In other words, Jewish penicillin. Who could deny it?
Centuries later, a revolution occurred in chicken soup.
In 1869, Joseph Campbell formed the company, Anderson & Campbell in Camden, New Jersey. Arthur Dorrance took over when Campbell retired. He kept the name.
Dr. John T. Dorrance, Arthur’s nephew, invented the process of condensing and canning soups. The first “red & white” Campbell’s soup can was a consommé, debuting in 1898. It wasn’t long before the name was changed to the Campbell Soup Company.
Radio ads screeched out the product in a jingle that probably still rings in your head:
M’m! M’m!
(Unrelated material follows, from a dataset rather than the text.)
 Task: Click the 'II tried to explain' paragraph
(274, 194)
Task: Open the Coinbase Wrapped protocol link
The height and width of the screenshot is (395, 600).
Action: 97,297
Good!
With great advertising, acquisitions of other companies, skilled marketing, and Andy Warhol’s painting of the can in 1962, Campbell’s Soup became an American icon. Since then, other Campbell products fill supermarkets, like different soup flavors, Goldfish (snacking crackers), V8 juice, Pepperidge Farm, pasta sauces . . . so many that they changed their name to The Campbell’s Co.
Macrotrends reported that the company’s net worth today is $11.42 billion.
Whether Neanderthal or global citizen, you’re probably a souper. In America alone, people eat more than 10 billion bowls of soup a year!
Drink up, slurp, or sip – you’re in great company.
How you manage to look at ubiquitous and hitherto mundane food items and write such an intriguing history and fun story always amazes me! I have not thought of Andy Warhol’s Campbell Soup can for years but that was a big deal back then. And I love your idea of a time traveling Disney movie; that part of your article made me laugh. I had no idea soup Campbell’s was such a huge brand with such a huge yearly gross… I’m in the wrong business! Your history is so detailed and so entertaining. I’ve certainly heard chicken soup called Jewish penicillin before and now I know why. Brilliant! Thanks for another wonderful article, and now I have to go find some chicken soup!
Totally agree. Forget about 15 minutes of fame, just give me 15 minutes of French Onion!